──────── Provided records ────────

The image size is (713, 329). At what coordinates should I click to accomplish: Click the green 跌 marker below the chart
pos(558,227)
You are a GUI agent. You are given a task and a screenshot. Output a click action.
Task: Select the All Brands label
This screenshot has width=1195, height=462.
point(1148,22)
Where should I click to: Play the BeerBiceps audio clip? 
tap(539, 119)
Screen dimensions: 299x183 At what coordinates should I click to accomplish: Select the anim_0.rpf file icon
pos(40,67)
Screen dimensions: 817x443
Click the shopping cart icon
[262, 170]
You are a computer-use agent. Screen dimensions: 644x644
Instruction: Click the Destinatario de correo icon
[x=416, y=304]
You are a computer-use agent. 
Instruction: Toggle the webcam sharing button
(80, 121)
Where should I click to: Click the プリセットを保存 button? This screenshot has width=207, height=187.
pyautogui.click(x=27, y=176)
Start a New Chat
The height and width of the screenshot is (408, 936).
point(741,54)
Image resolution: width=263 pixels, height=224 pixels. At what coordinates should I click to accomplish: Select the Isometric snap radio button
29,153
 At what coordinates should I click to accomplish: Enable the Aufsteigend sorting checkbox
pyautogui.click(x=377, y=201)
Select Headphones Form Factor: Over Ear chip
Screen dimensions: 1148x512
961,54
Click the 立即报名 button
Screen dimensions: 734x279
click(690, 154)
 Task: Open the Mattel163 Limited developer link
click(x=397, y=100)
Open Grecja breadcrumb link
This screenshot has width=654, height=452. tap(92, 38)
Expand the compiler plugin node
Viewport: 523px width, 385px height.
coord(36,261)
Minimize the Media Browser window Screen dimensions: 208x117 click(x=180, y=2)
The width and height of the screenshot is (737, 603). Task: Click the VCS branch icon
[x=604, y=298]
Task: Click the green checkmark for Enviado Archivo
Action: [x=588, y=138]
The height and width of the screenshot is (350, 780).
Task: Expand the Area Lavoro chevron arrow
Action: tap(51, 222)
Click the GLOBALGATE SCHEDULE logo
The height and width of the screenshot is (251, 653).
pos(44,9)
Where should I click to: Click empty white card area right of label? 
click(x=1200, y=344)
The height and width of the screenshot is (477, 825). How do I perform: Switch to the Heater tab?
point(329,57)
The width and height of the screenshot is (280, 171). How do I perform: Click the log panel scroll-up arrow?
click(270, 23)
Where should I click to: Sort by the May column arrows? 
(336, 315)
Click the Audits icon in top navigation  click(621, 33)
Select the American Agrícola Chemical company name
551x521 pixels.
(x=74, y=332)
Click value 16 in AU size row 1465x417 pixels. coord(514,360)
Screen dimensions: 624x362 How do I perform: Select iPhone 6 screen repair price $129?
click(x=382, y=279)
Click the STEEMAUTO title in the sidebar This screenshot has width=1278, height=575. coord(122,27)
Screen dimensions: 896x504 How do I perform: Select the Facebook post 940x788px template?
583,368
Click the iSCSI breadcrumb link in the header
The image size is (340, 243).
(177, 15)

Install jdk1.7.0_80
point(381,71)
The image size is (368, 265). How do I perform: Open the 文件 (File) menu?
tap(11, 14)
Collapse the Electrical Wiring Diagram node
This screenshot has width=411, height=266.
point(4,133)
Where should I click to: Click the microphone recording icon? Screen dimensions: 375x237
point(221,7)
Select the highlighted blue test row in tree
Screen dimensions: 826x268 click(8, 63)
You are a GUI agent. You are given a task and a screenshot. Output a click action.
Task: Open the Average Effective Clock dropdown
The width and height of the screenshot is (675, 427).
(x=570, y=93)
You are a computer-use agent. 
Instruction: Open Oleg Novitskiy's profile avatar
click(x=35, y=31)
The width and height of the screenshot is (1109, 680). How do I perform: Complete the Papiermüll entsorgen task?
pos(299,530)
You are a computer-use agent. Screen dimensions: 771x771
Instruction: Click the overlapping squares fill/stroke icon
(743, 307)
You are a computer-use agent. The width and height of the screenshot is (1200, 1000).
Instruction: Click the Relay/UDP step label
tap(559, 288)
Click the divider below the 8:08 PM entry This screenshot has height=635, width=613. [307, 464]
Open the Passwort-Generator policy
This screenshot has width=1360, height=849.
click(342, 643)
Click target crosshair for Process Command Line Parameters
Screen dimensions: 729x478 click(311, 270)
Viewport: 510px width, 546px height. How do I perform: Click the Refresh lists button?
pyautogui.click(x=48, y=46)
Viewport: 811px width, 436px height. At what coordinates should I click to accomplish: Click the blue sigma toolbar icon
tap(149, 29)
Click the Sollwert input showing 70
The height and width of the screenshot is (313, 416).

────────

Aim of the task » Count of lines with "node": please work it out for the entries above and give the number by itself.

Solution for this task » 2